Some larger proteins (for example, hemoglobin) are made of several distinct polypeptide chains (called subunits) held together in specific ways to form an overall 3D structure. The orientation of the subunits constitutes the fourth level of organization of those proteins which have subunits.
Nucleic Acids: Nucleic acids, both DNA and RNA are polymers of a type of molecule called a nucleotide. Each nucleotide is made up of three types of molecules: (1) a sugar (deoxyribose in DNA and ribose in RNA), (2) a phosphate group and (3) heterocyclic bases (ring compounds whose rings are made up of both carbon and nitrogen). Each type of nucleic acid has the bases adenine (symbol=A), cytosine (symbol=C) and guanine (symbol=G). DNA has a additional base called thymine (symbol=T) while RNA has instead uracil (symbol=U). Each nucleotide has the base joined to the sugar which in turn is joined to the phosphate group. The nucleotides then join together by covalent chemical bonds between the sugar of one nucleotide to the phosphate group of the next forming polynucleotide chains.

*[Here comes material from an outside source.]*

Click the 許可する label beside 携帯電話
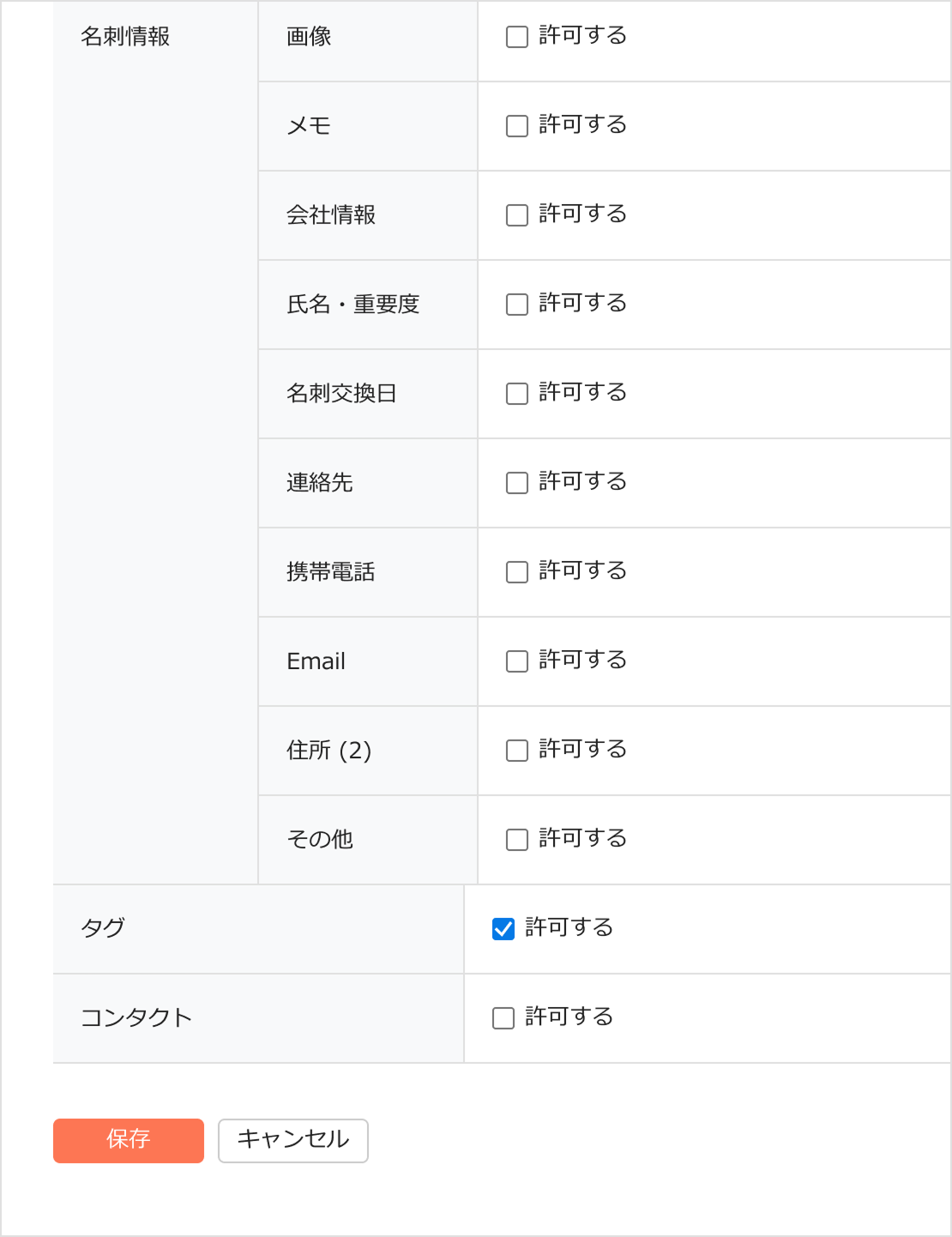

RNA has only a single polynucleotide chain. The chain folds on itself so that it forms the maximum number of C-G pairs and A-U pairs giving an overall 3D structure. Such pairing is known as complementary base pairing and is held together by hydrogen bonding (2/each A-U pair and 3/each C-G pair). Once folded, the RNA molecule is complete.
DNA has two separate polynucleotide chains situated side-by-side. The bases of one chain point inward to oppose the bases of the other chain. They are held together by A-T and C-G pairing, and therefore, each chain is the complementary mirror image of the other. The final step in forming DNA is that both chains or strands twist to form the famous "alpha helix" structure (like a spring or coil). The turns of the coil are held together by hydrogen bond formation.
The exact sequence of specific bases along the polynucleotide chains in both DNA and RNA represent the way in which genetic information is encoded in these molecules.